Obituary: Jeremy Kemp – stage and screen actor who excelled at playing authority figures
Actor Jeremy Kemp’s screen career was dominated by roles in uniform, most indelibly including his television breakthrough as PC Bob Steele in the first series of the gritty, agenda-changing police serial Z-Cars in 1962, and BAFTA-nominated German fighter pilot Lieutenant Willi von Klugermann in the 1966 Hollywood war drama The Blue Max.
His stage career was considerably more varied, having graduated in 1958 from the Central School of Speech and Drama (where fellow students included Judi Dench and Vanessa Redgrave) with the Laurence Olivier and Carleton Hobbs awards, the latter securing him a placement with the BBC Radio Drama Company.
The same year, he was seen in Eugene Ionesco’s The Chairs at the Royal Court and Friedrich Schiller’s Mary Stuart with the Old Vic, where he remained for two seasons, notably playing Malcolm to Michael Hordern’s Macbeth.
At Nottingham Playhouse, he was a suitably menacing Bill Sikes in Oliver! (1960) and followed Keith Waterhouse and Willis Hall’s North Country domestic comedy Celebration to the Duchess Theatre in 1961.
He returned to the West End alongside Alec Guinness and Anthony Quayle in Arthur Miller’s Incident at Vichy at the Phoenix Theatre in 1966 and made his memorable Royal Shakespeare Company debut as the dedicated but sleazy teacher Howarth in Simon Gray’s Spoiled in 1971.
In Harold Pinter’s The Caretaker, he was a sensitive and vulnerable Aston opposite John Hurt’s sibling Mick and Leonard Rossiter’s Davies at the Mermaid Theatre in 1972 and, in one of his last stage appearances, Buckingham to John Wood’s Richard III at the National Theatre in 1979.
A varied television career was dominated by a trio of successful war dramas, including the last series of Colditz (1974), the blockbuster mini-series The Winds of War (1983), and its sequel War and Remembrance (1988-89).
His small-screen Shakespeare included the Duke of Norfolk (Henry VIII, 1979) and Leontes (The Winter’s Tale, 1981) for the BBC, and Cornwall to Laurence Olivier’s King Lear for Granada in 1983.

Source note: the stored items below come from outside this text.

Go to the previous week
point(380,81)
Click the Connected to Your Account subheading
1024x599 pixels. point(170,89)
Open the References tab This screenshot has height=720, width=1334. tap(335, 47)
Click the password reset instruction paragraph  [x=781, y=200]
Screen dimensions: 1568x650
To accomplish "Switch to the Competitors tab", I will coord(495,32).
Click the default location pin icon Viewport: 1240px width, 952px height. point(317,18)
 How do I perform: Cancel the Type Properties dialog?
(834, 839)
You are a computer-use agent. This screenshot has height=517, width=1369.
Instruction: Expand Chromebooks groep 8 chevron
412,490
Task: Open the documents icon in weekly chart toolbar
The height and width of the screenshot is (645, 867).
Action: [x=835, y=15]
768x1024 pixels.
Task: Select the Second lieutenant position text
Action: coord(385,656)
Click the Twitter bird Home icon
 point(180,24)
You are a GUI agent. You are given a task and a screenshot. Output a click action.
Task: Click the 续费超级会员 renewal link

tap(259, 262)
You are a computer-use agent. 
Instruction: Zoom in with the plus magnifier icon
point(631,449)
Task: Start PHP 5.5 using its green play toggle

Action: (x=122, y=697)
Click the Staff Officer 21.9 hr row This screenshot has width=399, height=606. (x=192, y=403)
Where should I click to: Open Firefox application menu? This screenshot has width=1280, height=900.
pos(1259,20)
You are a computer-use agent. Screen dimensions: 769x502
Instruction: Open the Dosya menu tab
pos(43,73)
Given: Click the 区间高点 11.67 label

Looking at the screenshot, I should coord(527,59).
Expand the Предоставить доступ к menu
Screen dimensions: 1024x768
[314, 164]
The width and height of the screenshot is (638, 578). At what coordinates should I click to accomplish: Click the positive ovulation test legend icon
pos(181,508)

There was some controversy attached to his portrayal of Detective Chief Superintendent Jack Slipper as he pursued Larry Lamb’s Great Train Robber Ronald Biggs to Brazil only to return to the UK empty handed in The Great Paper Chase (1986), Slipper successfully suing the BBC, which has never repeated it.
Kemp’s other film work included Operation Crossbow (1965), Darling Lili with Julie Andrews (1970), the star-laden A Bridge Too Far (1977), and the Richard Curtis-scripted Four Weddings and a Funeral (1994). An active, campaigning member of Equity, he also served as president of the Stage Golfing Society.
Jeremy Kemp was born Edmund Jeremy James Walker in Chesterfield, Derbyshire, on January 3, 1935, and died on July 19, aged 84.